Do you have to pay a relative’s taxes after they die?

Last will and testament

When a loved one dies, it can be an emotional experience. Unfortunately, handling the deceased’s finances can add to this stress. While most people know that you must file a final tax return for the deceased, most people do not know how to handle the income received after the person’s death. This income is known as ‘income in respect of deceased’ (IRD) and has its own special rules. Consider working with a financial advisor as you prepare an estate plan or implement a loved one’s estate plan.

What is income in relation to a deceased person?

Income in respect of deceased (IRD) is income received after someone dies but is not included in the person’s final tax return. When beneficiaries take over a deceased person’s finances, the situation can be complicated. This is especially true if they owned a business, had many types of bank and investment accounts, or were disorganized.

Examples of IRDs include:

  • Uncollected wages, salaries, allowances, commissions and holiday or sick pay

  • Distributions from deferred compensation

  • Exercise of stock options

  • Taxable distribution from retirement accounts

  • Interest on bank accounts

  • Dividends and capital gains from investments

  • Accounts receivable paid to a small business owned by the deceased (cash only)

This is a good reminder that people should have a detailed list of financial accounts and investments that beneficiaries can refer to. This will give them a to-do list to notify them of your death and avoid any lost bills in the shuffle.

How is IRD taxed?

Executor of inheritance

Executor of inheritance

IRD is income that would have been included in the deceased’s tax returns had they not died. If this income was not included in the final tax return, then it is considered IRD. Where the IRD is reported depends on who received the income. If paid into the estate, it should be included in the trust declaration. Where IRD is paid directly to a beneficiary then the beneficiary will need to include it in their tax return.

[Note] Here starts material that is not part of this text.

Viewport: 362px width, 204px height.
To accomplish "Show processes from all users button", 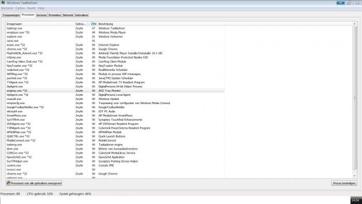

If property taxes are paid to the IRD received, the tax laws allow an income tax credit for property taxes paid on that income. For beneficiaries who lost the IRD estate tax credit, you may be able to amend your tax returns to claim it.

Impact of IRD on superannuation accounts

Retirement accounts can also be affected by the IRD. As investors get older, they must begin taking required minimum distributions (RMDs) from traditional IRAs, 401(k)s, and other taxable retirement accounts. Beneficiaries of these accounts must follow the distribution rules and make mandatory distributions as well.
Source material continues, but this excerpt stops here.